El nuevo discurso fiscal


Los anteproyectos presentados ayer por Montoro muestran el nuevo discurso fiscal de Rajoy. Parece evidente que toca hacer un análisis pausado y que en ningún caso ha de sustentarse en intuiciones o chascarrillos. Estos documentos se merecen un respeto. Está claro que no estamos ante un paquete de ideas felices ni tampoco, también hay que decirlo, ante una reforma estructural. Lo que tenemos delante es un ajuste serio del sistema y un nuevo discurso.

Una sola cosa me preocupa de este proyecto, averiguar su capacidad para impulsar la economía en el 2015 y el 2016. Resuelto ese enigma, lo otro, le soy sincero, me da un poco igual. La letra menuda queda para los asesores fiscales, entre los que no me encuentro. A los ciudadanos, y soy uno de ellos, solo ha de preocuparnos si viene a sumar o a restar. E incluso iría más lejos, si aportará más renta a los millones de personas, que colocándose por debajo del salario medio, tienen familia a su cargo. Y no me preocupa porque estén entre los más débiles, económicamente, de la sociedad; sino porque ellos son un pilar clave para impulsar el consumo privado y si este no tira, olvídese, nunca llegará la recuperación. De esta crisis o salimos todos o no salimos. Hay que ser generoso, aunque solo sea por egoísmo. Las familias con dos hijos verán incrementado el mínimo familiar de 2.040 a 2.700 euros. Si usted tiene un ascendiente a su cargo de más de 75 años, la deducción pasa de 2.040 a 2.550. Es decir, 1.170 euros más para una familia con dos hijos y uno de los abuelos viviendo en casa. Si uno de los miembros del hogar tiene discapacidad superior al 65% se salta de 9.354 a 12.000 euros, es decir, 2.646 adicionales. Y si la base imponible del cabeza de familia estaba en los 25.000 euros, la cuota familiar, de 5.295 euros en el 2014, será de 4.686 en el 2016. Una reducción del 11,5%. Esta, y no otra, es la potencia del anteproyecto en cuanto al IRPF. Actúa sobre los tramos de menor renta, valora a la familia y reconoce la carga económica de la dependencia ¿Suficiente? No, pero aceptable.

Toda la carga de profundidad e termina en el tramo de los 25.000 euros. Para el resto de las rentas, su única aportación es que nos conduce a la España del 2011, a un pasado tributario, que siendo tan criticado, hoy nos lo venden como un gran paso hacia delante.
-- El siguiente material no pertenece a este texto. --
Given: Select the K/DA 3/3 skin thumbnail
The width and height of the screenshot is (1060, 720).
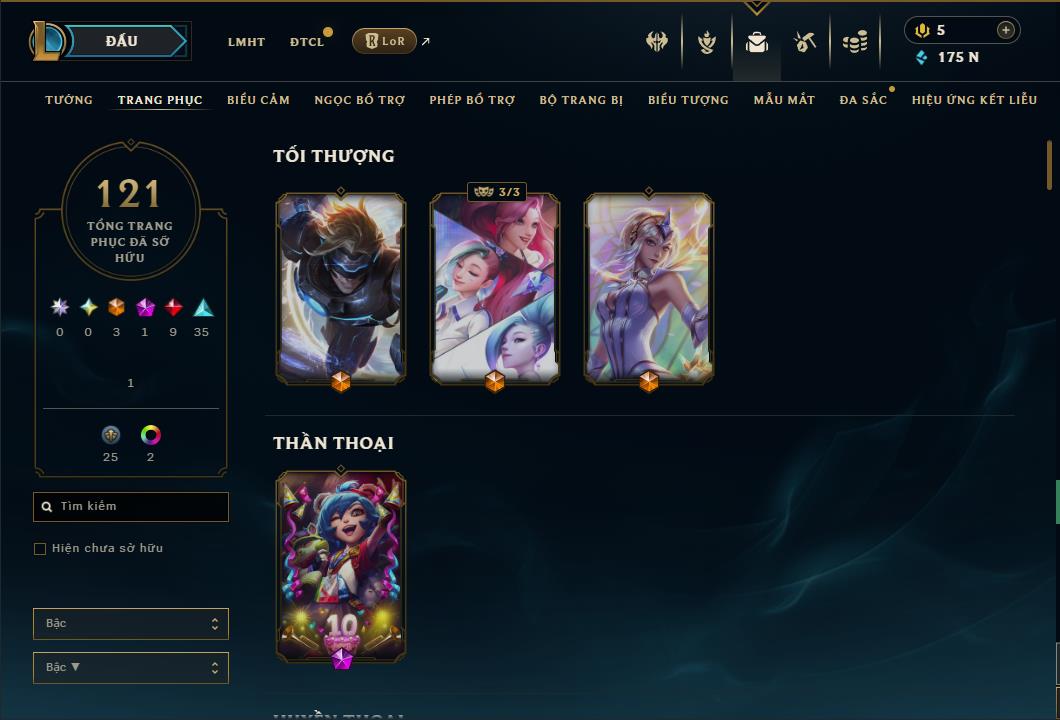Looking at the screenshot, I should (x=495, y=289).
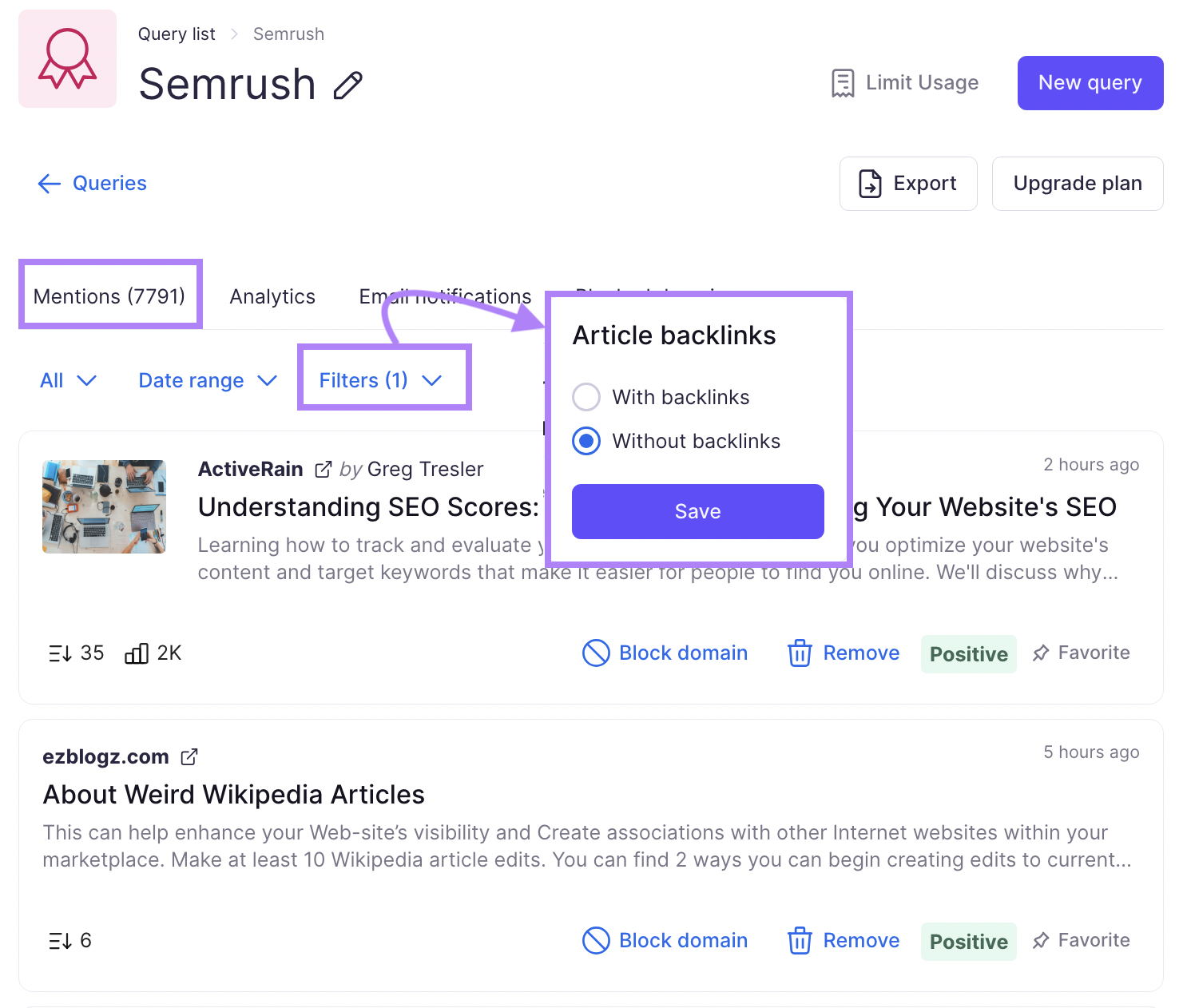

Ver para creer. ¿Se quedará aquí? No lo creo. Caminarán hasta donde les alcance la suficiencia financiera, con ánimo de recuperar la credibilidad perdida y sin intención de agotar toda la munición.

Si deseamos conocer la verdadera hoja de ruta tributaria de Rajoy presiento que debemos esperar hasta las siguientes generales.

Venancio Salcines es presidente de la Escuela de Finanzas.